Взяв Рен за руку, он помог ей подняться по ступенькам к соломенному трону. Отец Фроман молчал; на его лице блуждала смущенная улыбка; он позволил Полю возложить ячменную корону на головку Ренетт и только после этого тихо промолвил:
– Ну что ж, прекрасно. Просто прекрасно. – И чуть громче прибавил: – Итак, объявляю Королевой нынешнего урожая Рен-Клод Дартижан!

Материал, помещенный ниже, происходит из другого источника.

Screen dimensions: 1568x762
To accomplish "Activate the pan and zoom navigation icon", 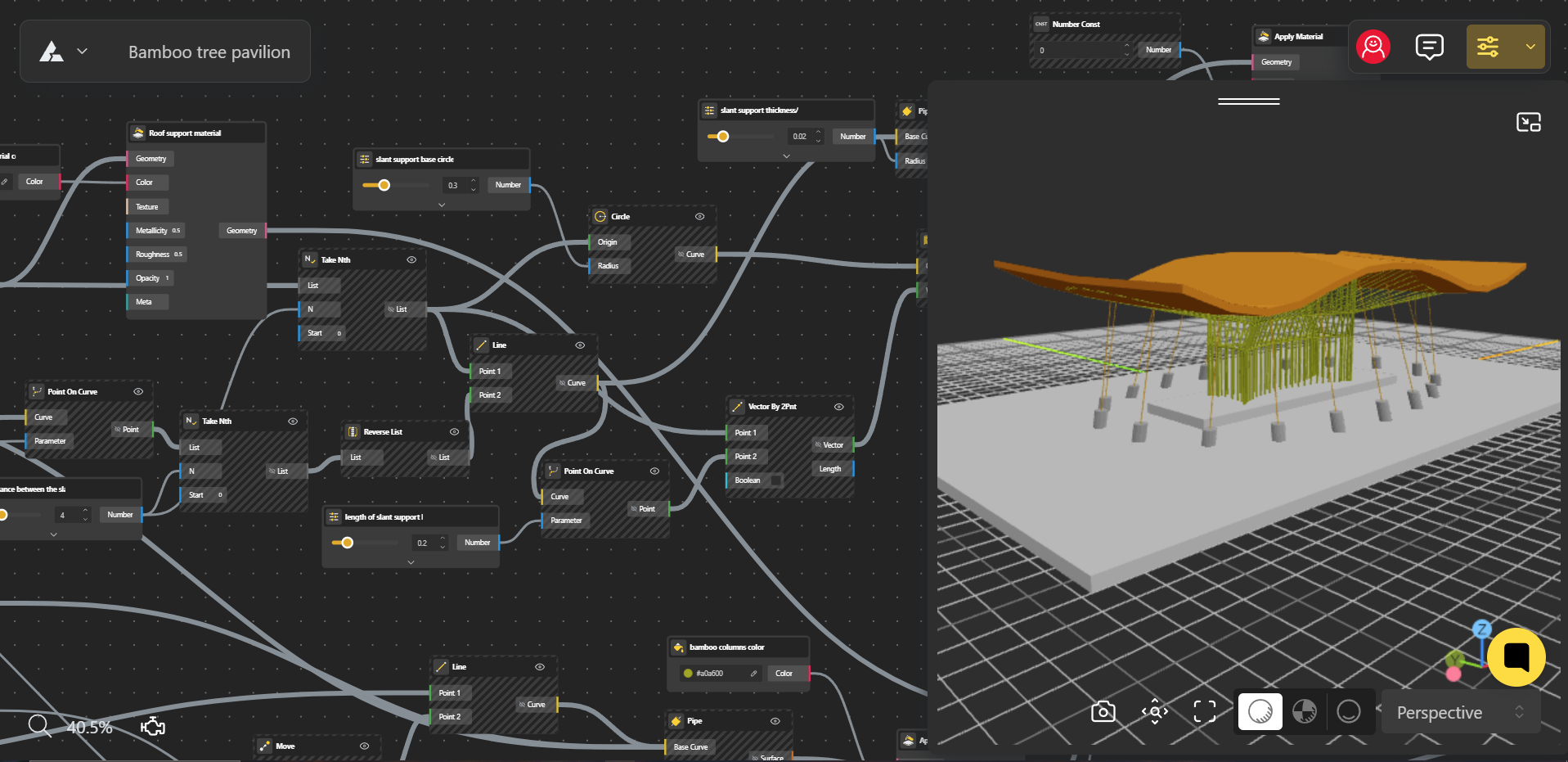I will tap(1155, 711).
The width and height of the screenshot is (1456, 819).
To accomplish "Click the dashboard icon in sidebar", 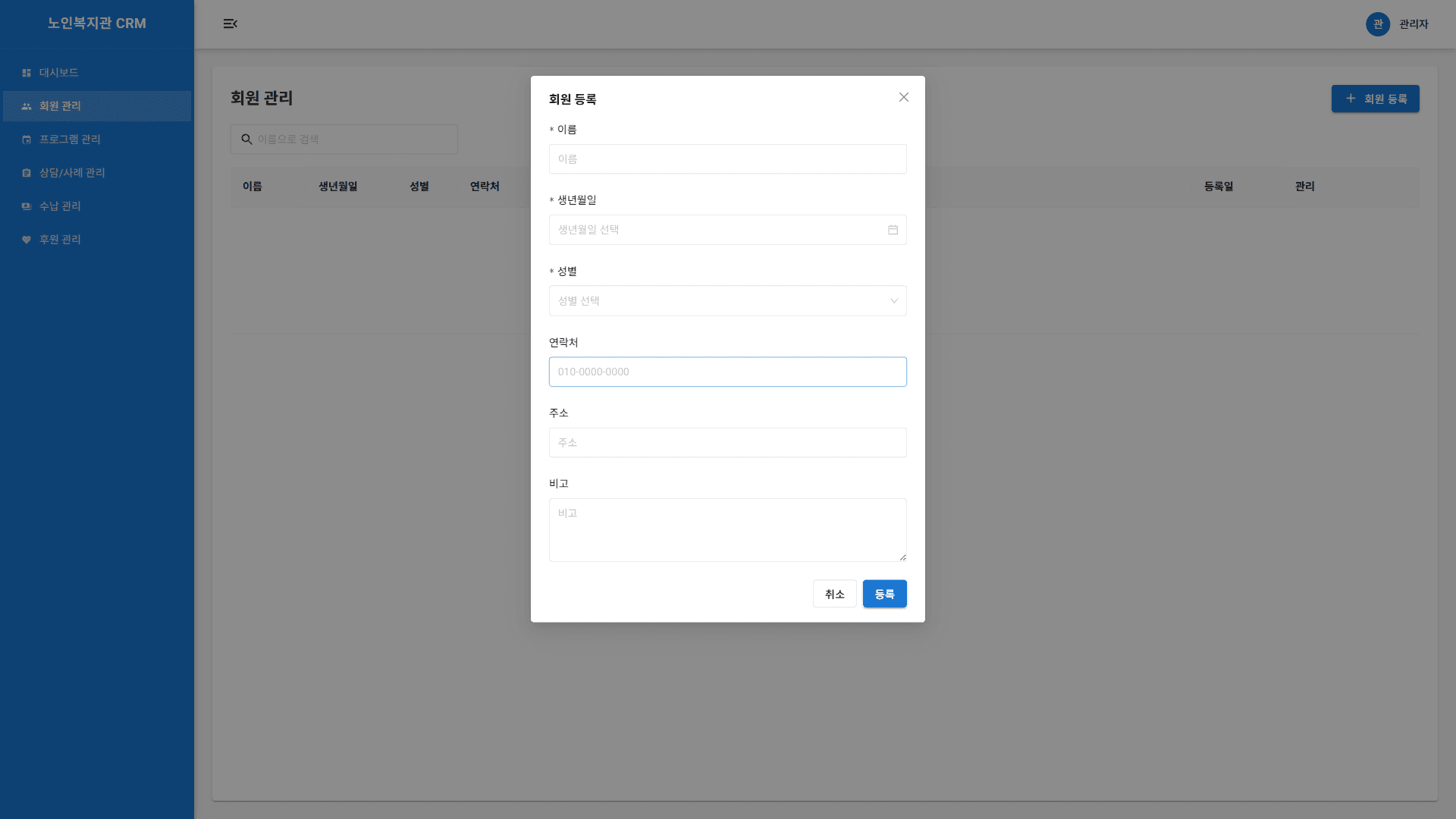I will point(27,73).
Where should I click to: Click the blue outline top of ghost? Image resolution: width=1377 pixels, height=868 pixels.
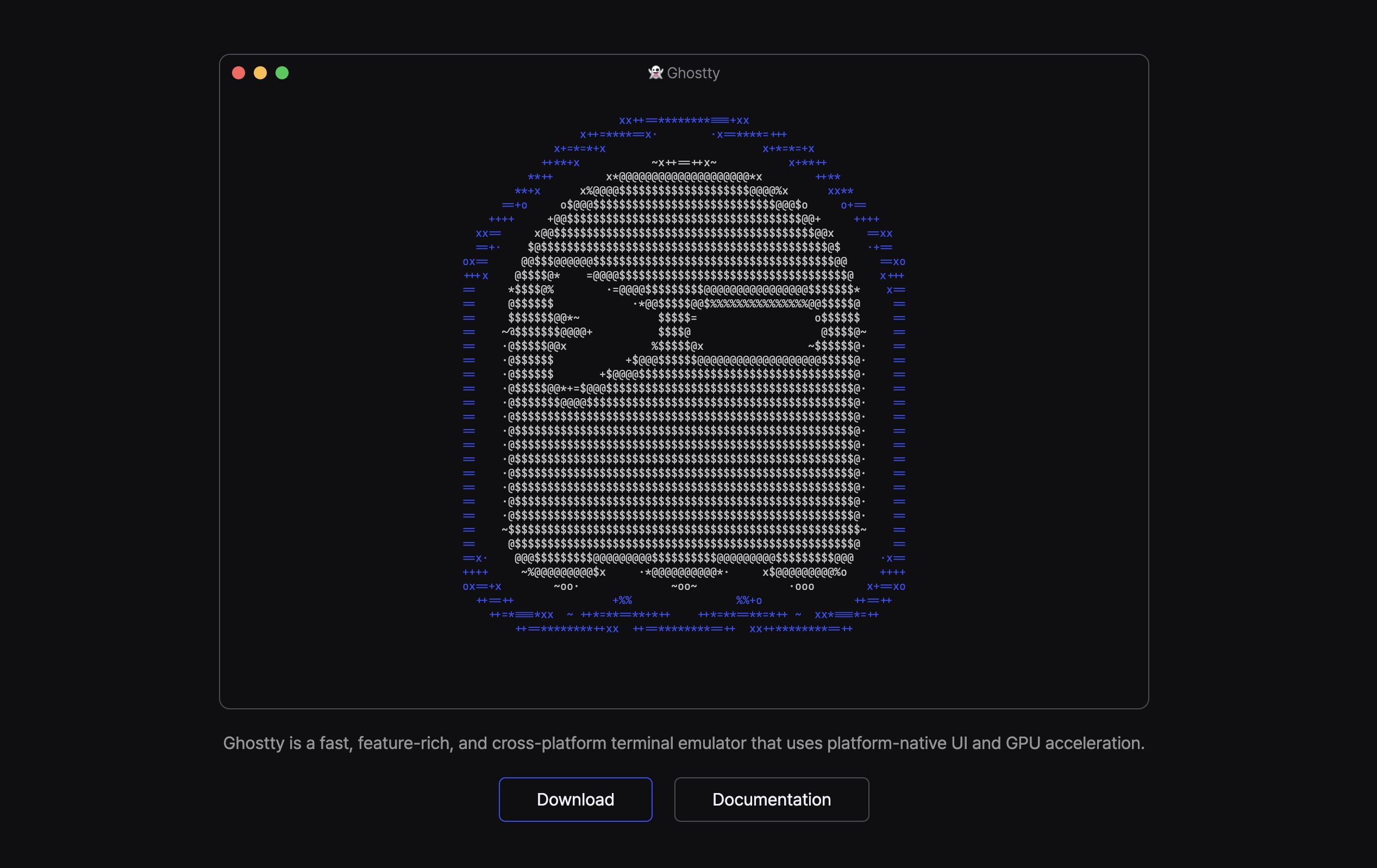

Возможно, дело было во всеобщем нетерпении, ведь люди только и мечтали поскорее опустошить те кувшины с сидром и вином, что стояли на бортиках фонтана. А может, всех просто потрясло, что бедняга Поль Уриа впервые в жизни заговорил совершенно ясно, ничуть не заикаясь. Или, может, уж больно хороша была наша Рен-Клод, восседавшая на соломенном троне: губки как вишни, в волосах золотистым нимбом играет солнечный свет. Во всяком случае, многие даже в ладоши захлопали. А кое-кто принялся выкрикивать ее имя – чаще всего, правда, мужчины, среди них были и Рафаэль, и Жюльен Ланисан, свидетели случившегося тем вечером в «La Mauvaise Réputation». Зато среди женщин были те, которые и не думали аплодировать. Но и не очень много. Например, мать Мишель или такие злобные сплетницы, как Марта Годен и Изабель Рамонден; в итоге они оказались в меньшинстве, и кое-кто, смутившись, поспешил присоединиться к большинству. В общем, почти все хлопали в ладоши, когда Рен бросала ученикам воскресной школы цветы и фрукты из корзинки. Воспользовавшись тем, что всеобщее внимание переключилось на Рен, я стала потихоньку выбираться из толпы, но мельком взглянула на нашу мать да так и замерла, до глубины души потрясенная той неожиданной переменой, которая произошла с ее лицом, с нею самой: щеки зарумянились, глаза сияли почти так же ярко, как на той старой свадебной фотографии, платок сполз на плечи, обнажив темноволосую голову. Она чуть ли не бегом устремилась к Ренетт. По-моему, я была единственной, кто заметил, как сильно она преобразилась. Все остальные смотрели только на мою сестру. Даже Поль, по-прежнему стоя возле фонтана, смотрел только на нее; на его лицо опять вернулось прежнее глуповатое выражение, словно никуда и не исчезало. Сердце вдруг екнуло у меня в груди, и нежданные слезы так резко обожгли глаза, что я решила, будто туда попало какое-то насекомое – может, даже оса.